> _PROBLEM TO SOLVE_:
Filter the records for "computer" and keep each line that has it.

> _SUPPLIED DATA_:
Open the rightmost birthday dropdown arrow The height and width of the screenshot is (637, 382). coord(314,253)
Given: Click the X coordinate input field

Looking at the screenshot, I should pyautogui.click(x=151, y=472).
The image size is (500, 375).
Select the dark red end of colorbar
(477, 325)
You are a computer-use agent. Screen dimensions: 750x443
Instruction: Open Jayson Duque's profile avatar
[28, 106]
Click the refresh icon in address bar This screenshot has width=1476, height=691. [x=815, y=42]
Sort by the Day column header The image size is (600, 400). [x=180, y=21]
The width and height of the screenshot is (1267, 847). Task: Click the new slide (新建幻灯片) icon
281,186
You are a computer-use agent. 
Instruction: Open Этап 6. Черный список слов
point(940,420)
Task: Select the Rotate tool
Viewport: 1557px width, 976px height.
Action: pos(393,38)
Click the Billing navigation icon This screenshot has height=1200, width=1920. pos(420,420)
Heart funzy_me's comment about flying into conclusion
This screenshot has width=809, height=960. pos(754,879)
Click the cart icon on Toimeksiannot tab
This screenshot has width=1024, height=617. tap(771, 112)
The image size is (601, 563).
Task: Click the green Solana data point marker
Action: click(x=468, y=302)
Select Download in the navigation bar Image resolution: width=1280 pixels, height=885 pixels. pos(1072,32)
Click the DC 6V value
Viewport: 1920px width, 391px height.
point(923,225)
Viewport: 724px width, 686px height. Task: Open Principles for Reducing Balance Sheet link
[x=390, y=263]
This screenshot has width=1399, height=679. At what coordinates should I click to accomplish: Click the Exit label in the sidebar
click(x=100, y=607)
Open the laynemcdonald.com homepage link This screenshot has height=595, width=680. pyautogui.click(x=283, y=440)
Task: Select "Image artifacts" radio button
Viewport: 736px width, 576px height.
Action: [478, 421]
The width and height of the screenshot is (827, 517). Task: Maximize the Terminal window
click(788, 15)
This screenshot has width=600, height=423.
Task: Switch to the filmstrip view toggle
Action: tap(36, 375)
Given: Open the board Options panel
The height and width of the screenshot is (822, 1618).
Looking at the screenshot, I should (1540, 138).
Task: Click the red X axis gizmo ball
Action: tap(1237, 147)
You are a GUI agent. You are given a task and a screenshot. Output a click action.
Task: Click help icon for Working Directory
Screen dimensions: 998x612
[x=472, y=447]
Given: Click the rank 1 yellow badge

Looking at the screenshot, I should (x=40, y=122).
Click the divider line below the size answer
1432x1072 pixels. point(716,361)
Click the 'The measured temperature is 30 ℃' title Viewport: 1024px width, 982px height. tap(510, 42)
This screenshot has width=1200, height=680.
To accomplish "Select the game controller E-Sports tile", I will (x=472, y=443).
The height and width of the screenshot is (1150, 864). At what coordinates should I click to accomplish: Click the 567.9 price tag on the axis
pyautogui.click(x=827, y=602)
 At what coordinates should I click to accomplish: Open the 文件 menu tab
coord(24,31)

> _RESPONSE_:
You are a computer-use agent. Screen dimensions: 750x443
You are a computer-use agent. 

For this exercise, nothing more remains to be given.